The Real Deal New York

Could these new technologies change your world?

The next game-changing startups are anyone’s guess, but these five have promise

January 01, 2016
By E.B. Solomont

Sample work of Floored, 158 West 27th Street

Sample work of Floored for Emmes Asset Management at 158 West 27th Street

Every real estate startup under the sun is looking to become the industry’s next tech mainstay, but not every one makes the cut. The Real Deal sifted through dozens of startups this month and found several interesting tools that could have a significant impact on the industry.

Floored
Turning landlords into 3D architects

Chelsea-based Floored made a splash when it debuted in 2012 with interactive 3D models of office space. But this past October, founder Dave Eisenberg introduced novel software that enables landlords to be their own architects. The product, dubbed Protofit, allows landlords to customize layouts for prospective office tenants with a few swipes on an iPad. Eisenberg said Floored will roll out a 3D version of Protofit in early 2016, and by the end of the year customers can expect a version of the software that is compatible with virtual-reality headsets. “We definitely have a lot of activity right now,” said Eisenberg, who has raised $7.4 million to date.

FieldLens
Connecting construction workers with shared To-Do lists

FieldLens is a mobile communication system for the construction industry that sees itself as a replacement for the myriad phone calls, text messages and emails sent daily between building owners, general contractors, subcontractors, architects, etc. A kind of virtual, shared To-Do list, FieldLens connects everyone involved in a project: A superintendent inspecting a job site can post a task for subcontractors to complete and let those workers know, in real time, what adjustments are needed. Managers are pinged when jobs are done, and they can adjust due dates via a shared calendar for the project or send reports to the building owner. Founded by Doug Chambers, formerly of Tishman Construction, and Matt Sena, a Goldman Sachs analyst, the NYC-based company has raised $12.6 million since 2011. The product officially launched in 2014, and this fall the company signed a three-year deal with New Jersey-based Wohlsen Construction Company.

Quantierra
Applying Big Data to investment decisions

NYC-based Quantierra, which is set to launch in the first quarter, created a tool that uses Big Data to make investment decisions by analyzing transaction history, land maps, zoning and more. Say a developer wants to build a 100,000-square-foot apartment building; Quantierra can run a query that identifies every possible site, including those that would have to be assembled using development rights. It then layers on additional data to see which sites would be the most profitable, said co-founder Ben Thypin, formerly of research firm Real Capital Analytics. Quantierra, which makes its own investments and acts as a broker, focuses on properties between $5 million and $20 million. “Ultimately, we’d like to execute regardless of size,” Thypin said, referring to the firm’s target market.

SmartZip Analytics

SmartZip Analytics

Engrain
Touring properties via touchscreen

Denver-based Engrain lets developers and landlords use touchscreen systems to show prospective buyers or tenants available commercial or residential properties.

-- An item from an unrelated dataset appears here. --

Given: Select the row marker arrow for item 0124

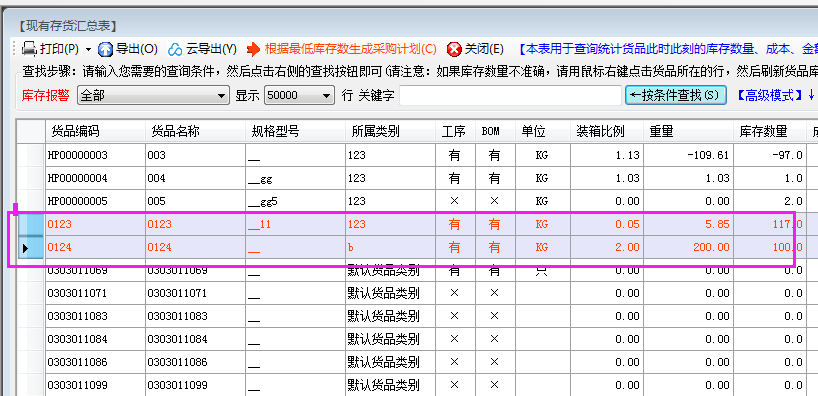Looking at the screenshot, I should point(26,248).
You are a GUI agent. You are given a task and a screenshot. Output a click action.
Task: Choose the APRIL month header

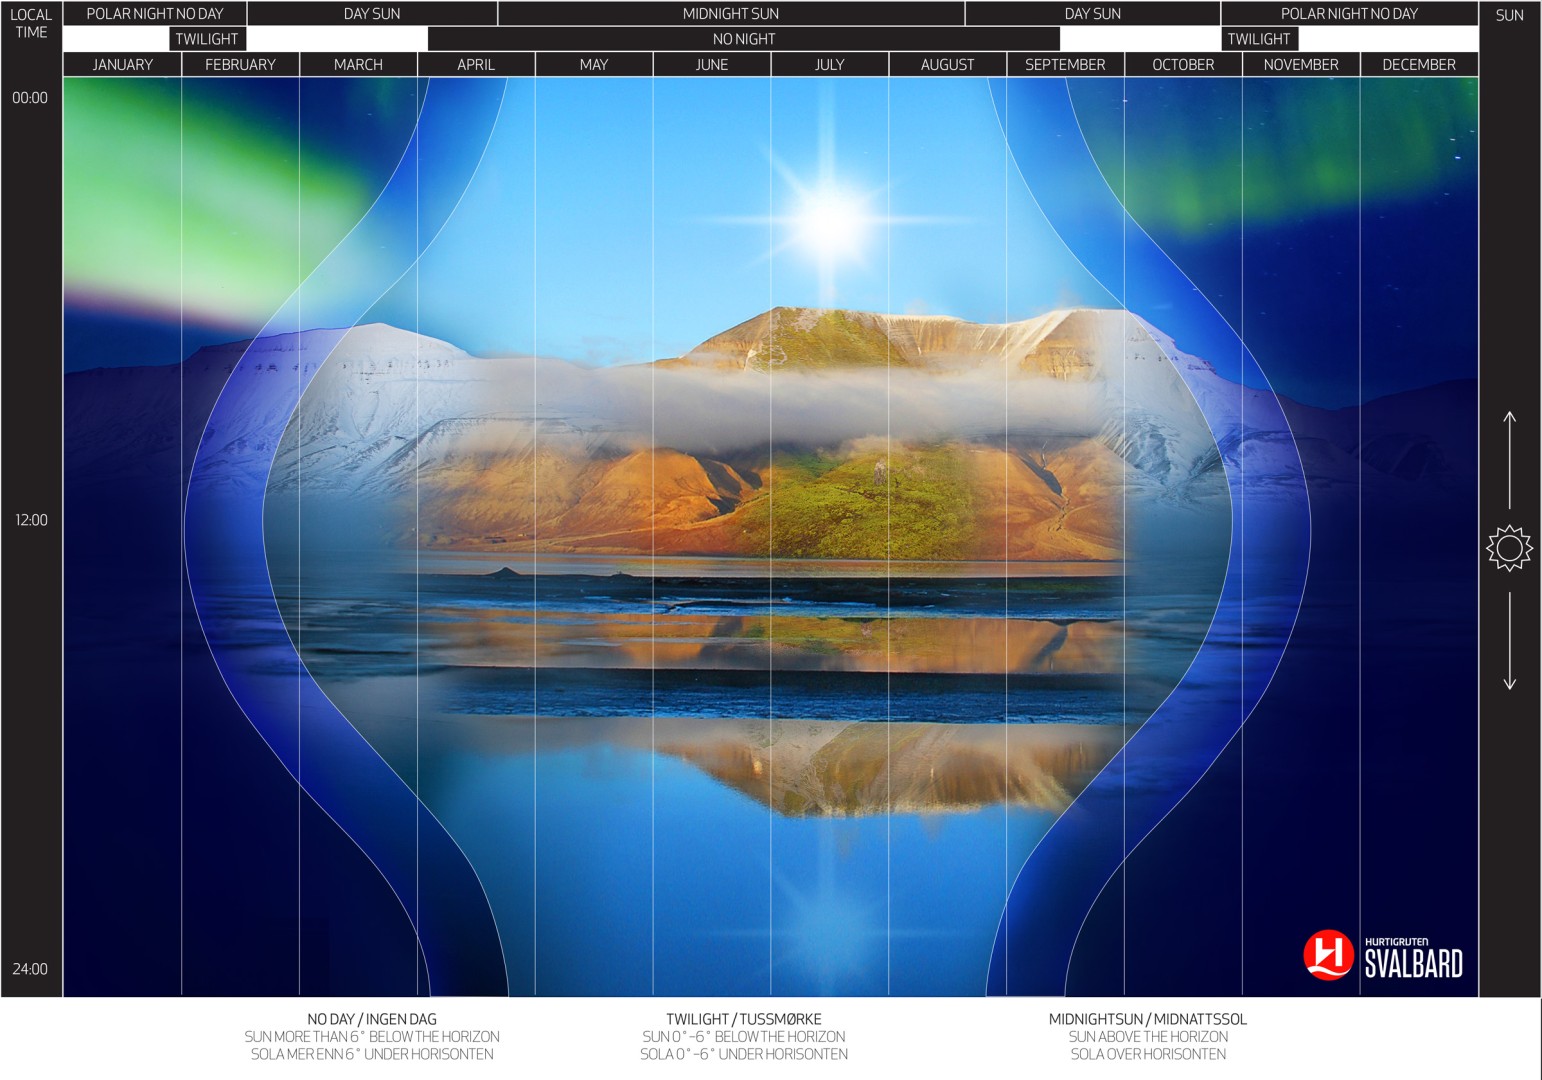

The company’s “TouchTour” program lets buyers view spaces, flip through photos and see pricing models and availability. Commercial leasing teams can use it to scroll through the building with potential tenants, stopping on floors with availabilities. Launched in 2007, Engrain introduced a new product for condo developers in October 2015, which integrates analytics and shows which floorplans are most popular. The company, named one of Inc. magazine’s fastest-growing companies in 2015, generated $5.5 million in revenue in 2014.

SmartZip Analytics
Predicting buyers and sellers

Pleasanton, Calif.-based SmartZip Analytics has developed a crystal ball of sorts that lets agents predict real estate moves. The startup compiles information from dozens of sources — social media, public records and more — to identify triggers typically associated with moving. For example, the owner of a one-bedroom apartment who registers for a new Social Security number is likely to have welcomed a new baby and may want a larger home. Brokers can then map custom territories to identify prospects, send out automatic marketing materials and keep track of leads from their mobile device. SmartZip has raised $18.6 million since 2009 and recently tapped the NYC market.